It is 11.11 PM and I am writing about you. This is January 12th 2016 and the 122nd after the very first time I saw you in front of my boarding house. You were asleep, I know, you sent me that cute sticker, Bony and Cony hugging each other.
Allow me to write this while you’re still mine. You are probably about to go since it is tiring to be with someone as childish, as selfish, and as spoiled as me. When you’re gone, I’ll be damned to write about how much I love someone who isn’t even mine. I need to write this, you know that, or my heart will explode.

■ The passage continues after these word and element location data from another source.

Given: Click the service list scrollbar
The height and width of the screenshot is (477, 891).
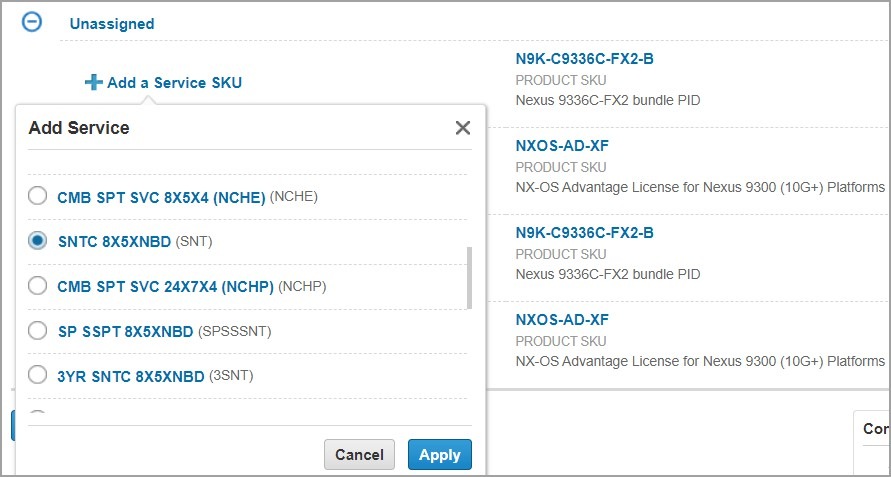Looking at the screenshot, I should (x=469, y=279).
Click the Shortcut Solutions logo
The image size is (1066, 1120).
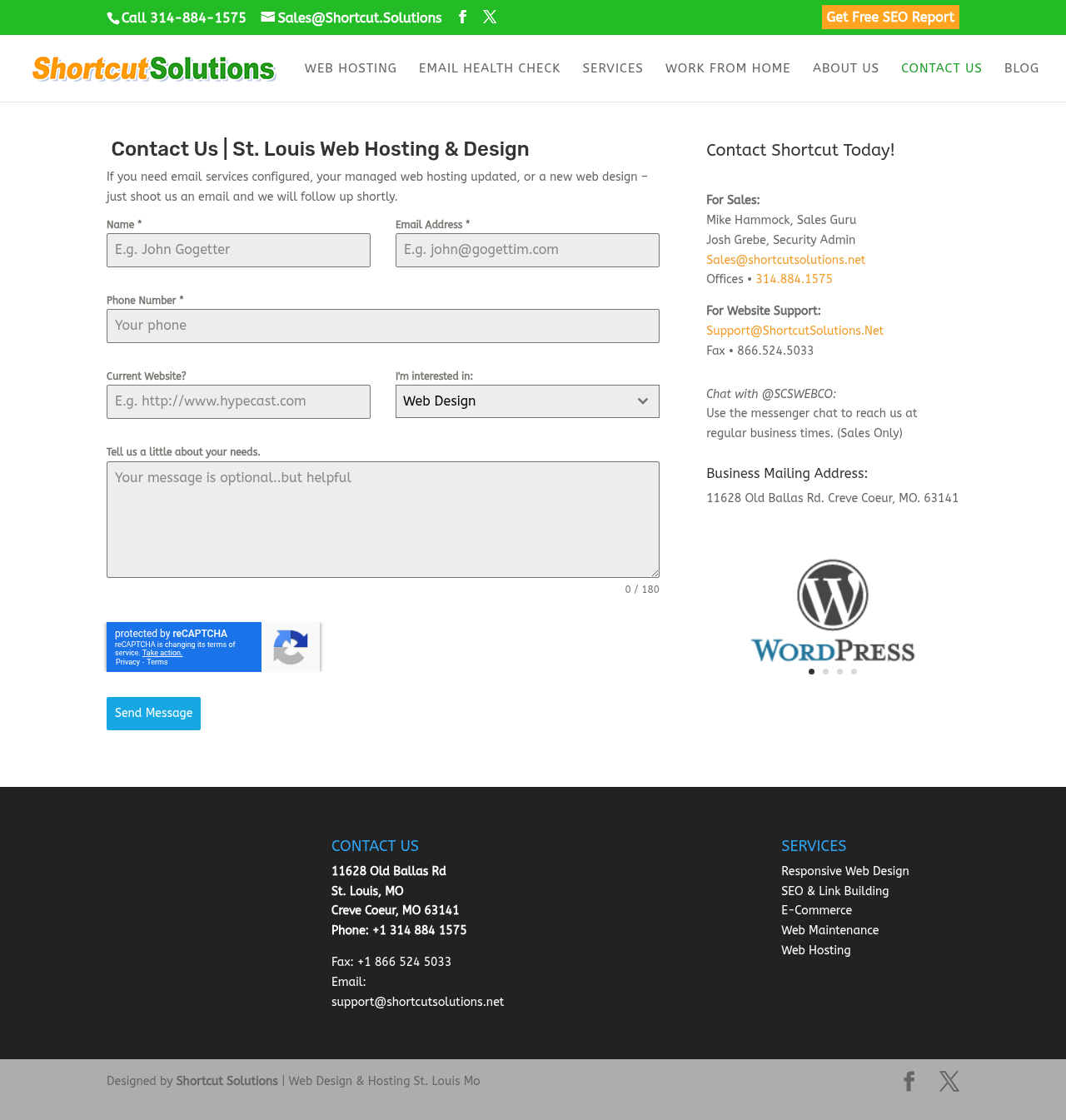point(154,68)
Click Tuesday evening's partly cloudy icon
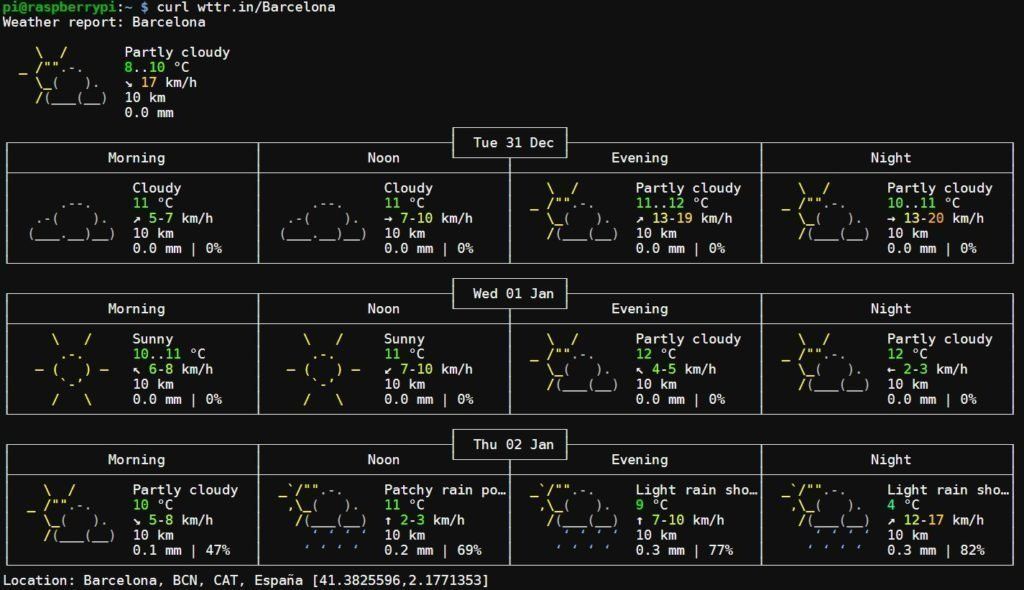Screen dimensions: 1024x590 574,212
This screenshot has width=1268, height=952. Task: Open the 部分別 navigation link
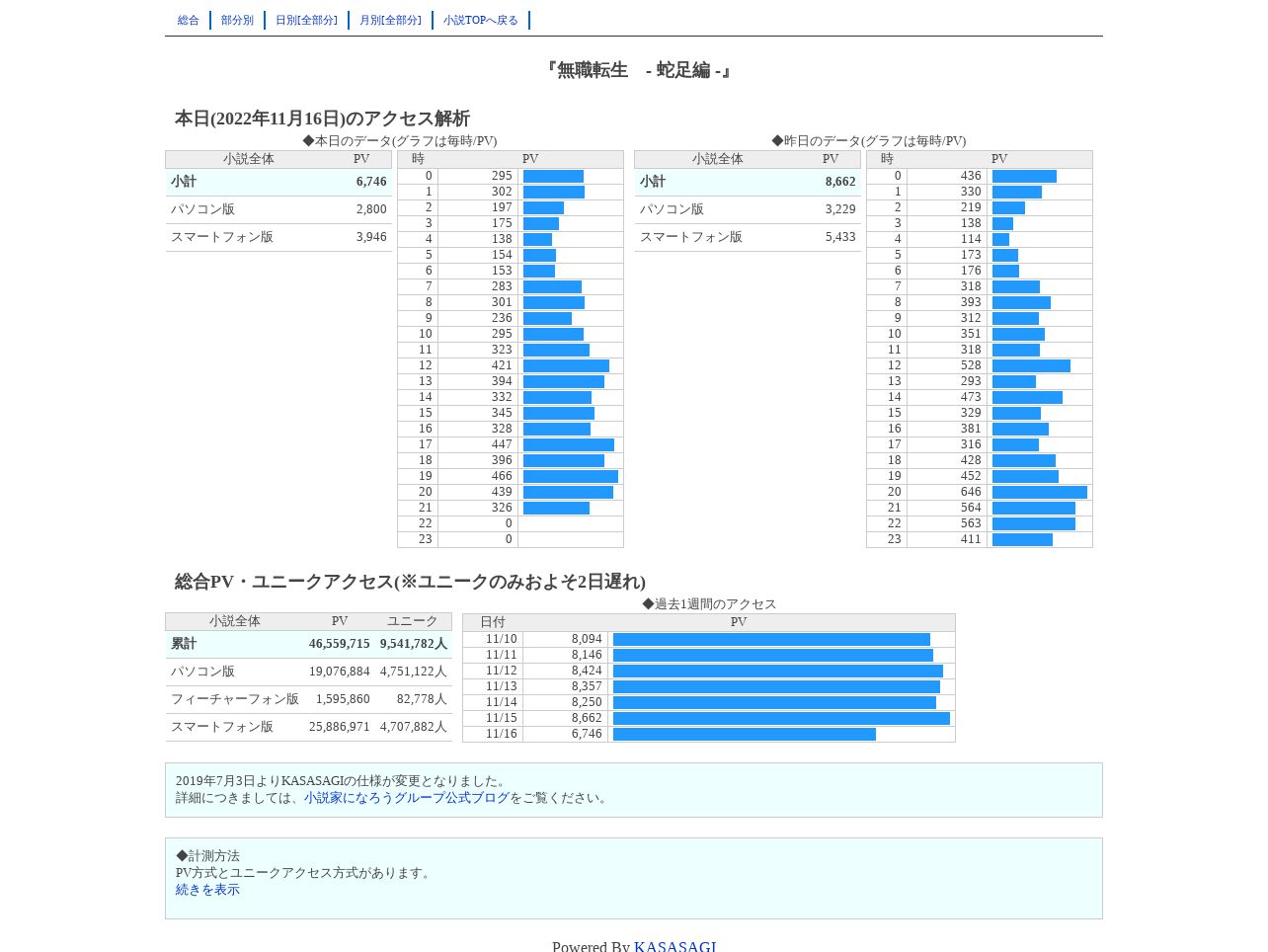coord(237,20)
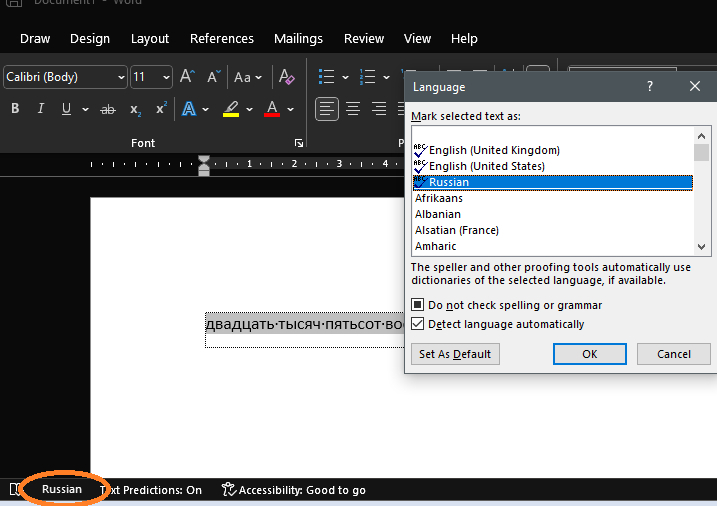Click OK in the Language dialog

(590, 354)
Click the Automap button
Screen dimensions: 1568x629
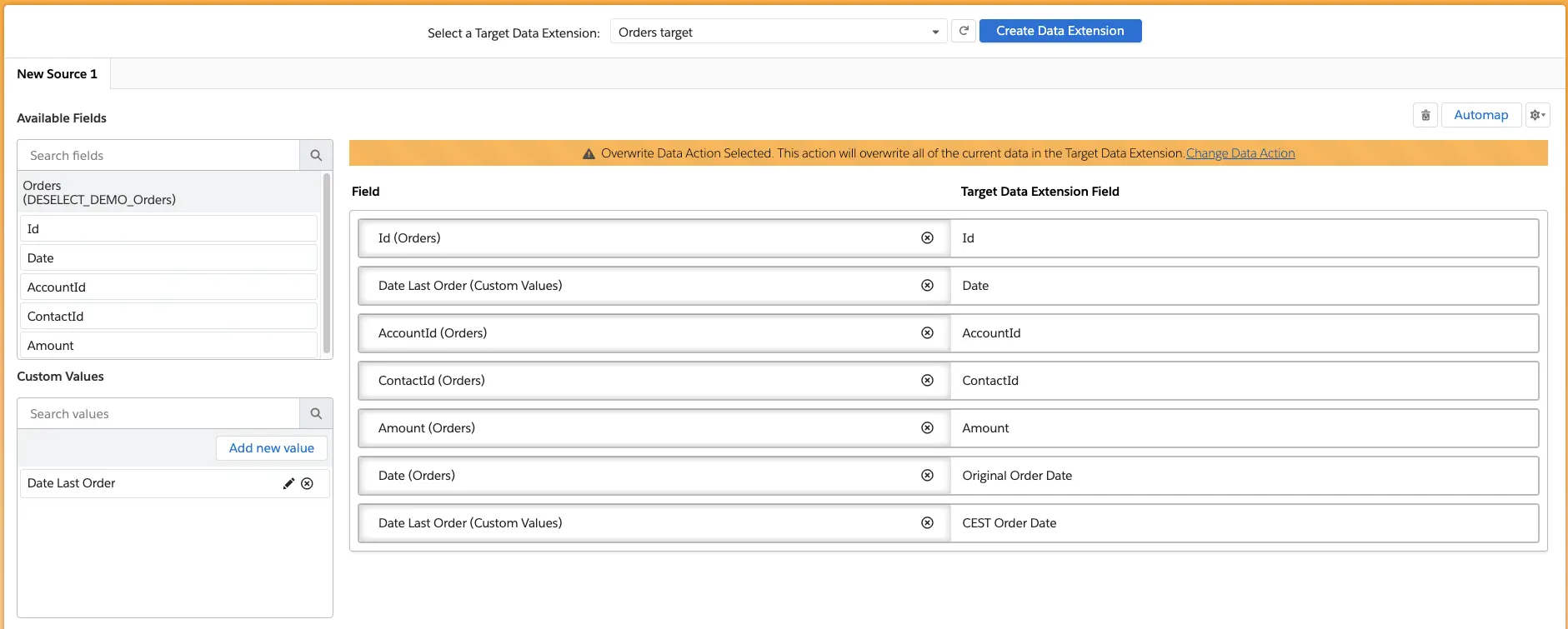(1480, 115)
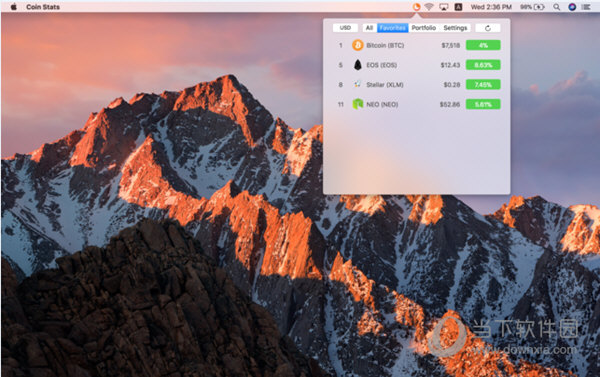Open the AirPlay display menu
The width and height of the screenshot is (600, 377).
[443, 7]
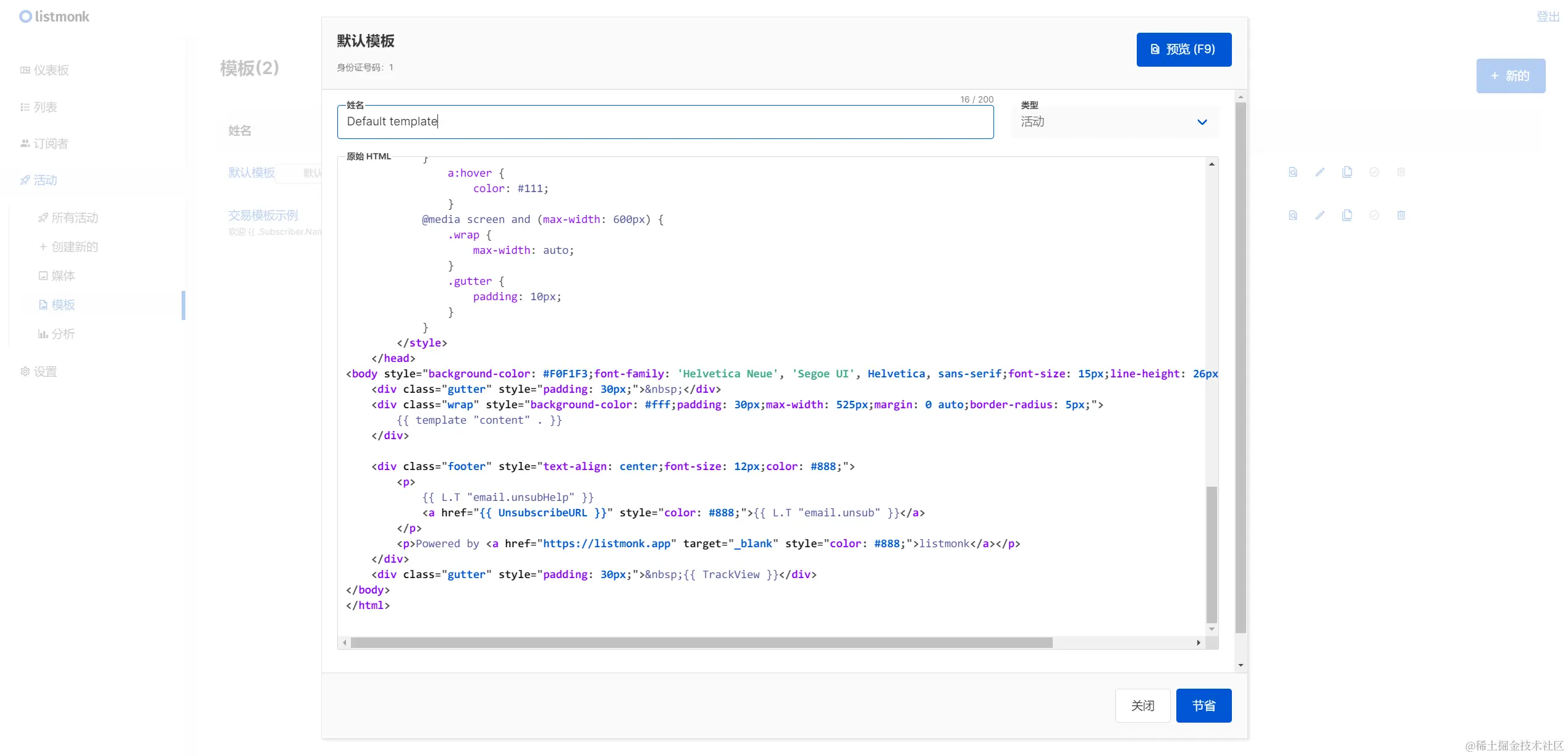
Task: Click the 姓名 template name input field
Action: (x=665, y=122)
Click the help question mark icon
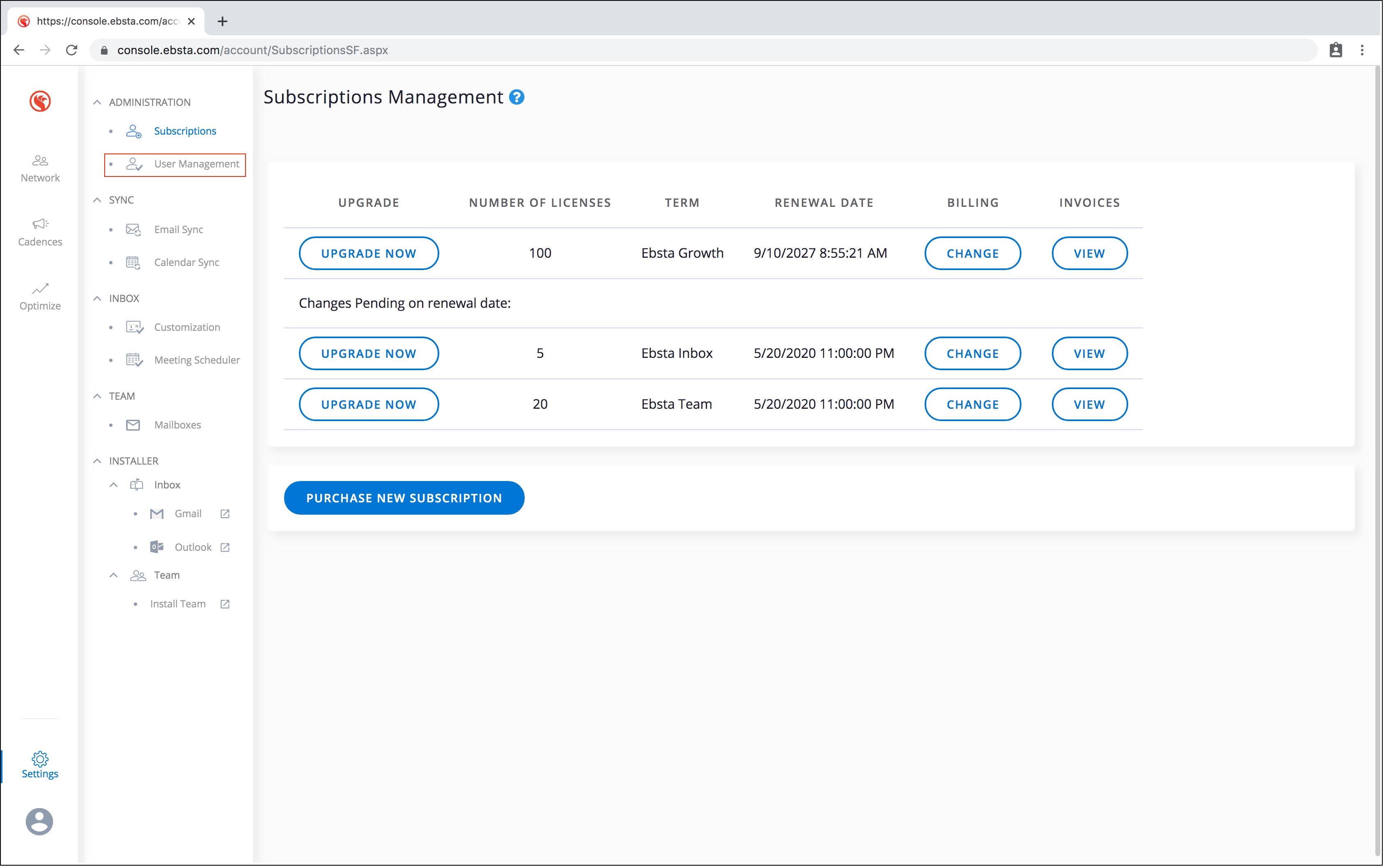Viewport: 1400px width, 866px height. tap(517, 97)
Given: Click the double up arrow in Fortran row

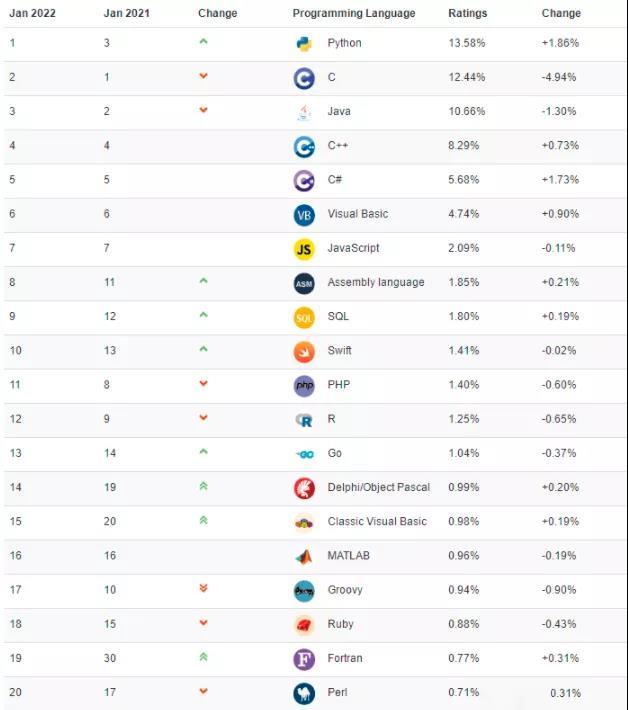Looking at the screenshot, I should click(204, 657).

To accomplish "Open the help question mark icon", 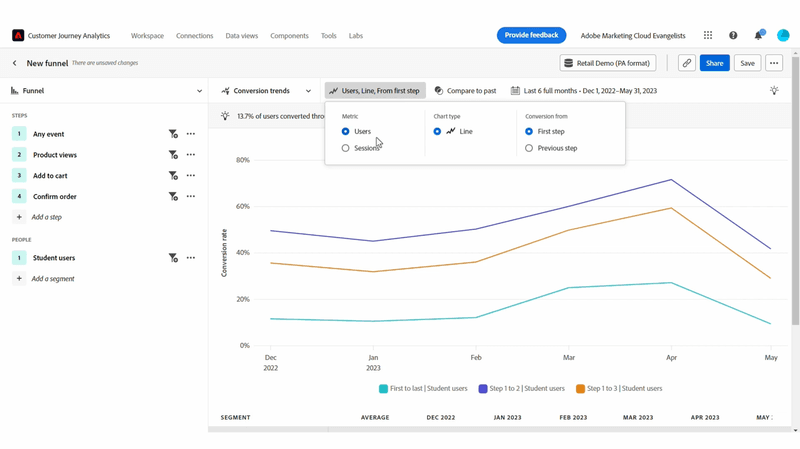I will [733, 35].
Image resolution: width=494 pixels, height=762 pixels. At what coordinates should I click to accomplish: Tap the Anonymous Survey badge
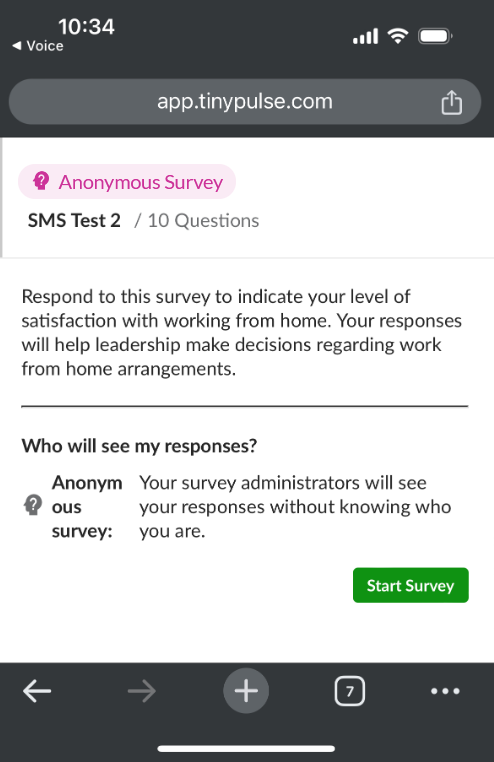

One hundred and twenty two days ago, we met. You asked me to go watching a movie with you, I said yes. One hour before the movie started, you arrived in front of my boarding house. I went out and saw you there. I even can recall how warm your smile is at that time, and perhaps I started to fall in love with it since then. You had kind of heartwarming smile that awakened butterflies in my stomach, but those butterflies were not flying scared just like what they usually did when I see someone I love. My butterflies flew calmly, but happily; and trust me, they still do. I approached you, I with my pink blouse and you with your black jacket. We did not even have a chance to say proper hi because I just hopped directly onto your motorcycle. We were both shy, I know.
Let me skip the parts how we went to the movie and how the movie was. On our way home, I hugged you. And it just felt right. I had no idea that comforts could come that fast. I really had no idea I would feel that way with someone I barely knew two days before. And yes, your scent. I’d been smelling it in the first second I hugged you. And, yes, sweetheart, that becomes my favorite scent, after my home’s.
I was strong before, you know. I was childish, I was spoiled, I was selfish. But, after I met you, you made me realize that those stupid habits are worse. I am not so strong anymore, I depend on you. I am selfish to possess you, and it drives me crazy. I know how uncomfortable that is to be busy and someone keeps asking for your attention. I know how it feels to not being able to give something that our loved one asks; it feels terrible. I am trying to endure, trust me. I keep trying to tell myself those quotes about how to set free someone you love, how to let go, how to be happy with myself, you name it, I read it all. But, it does not help things. I need you, not those quotes (here I go again with my whining).
I do really have no idea I am able to love someone this much. But, this kind of love, it is selfish. I am trying not to be, and it is hard. This kind of love is killing me, and perhaps it is killing you too. And hurting you is my nightmare, I would not do that.
So, tell me, honey, how can I love you by keeping you happy and without hurting me?
If you choose to leave, I would suffer, for real. Your smile and your scent would go. My reality would fall apart. My world would go black. But, this life is a mystery, isn’t it? This life is a gigantic spider web and we have idea where things will take us. If you choose to leave, I would get hurt, but I’ll be fine. Many people will prevent me to commit suicide, don’t worry.
I love you, all with this psycho side of me.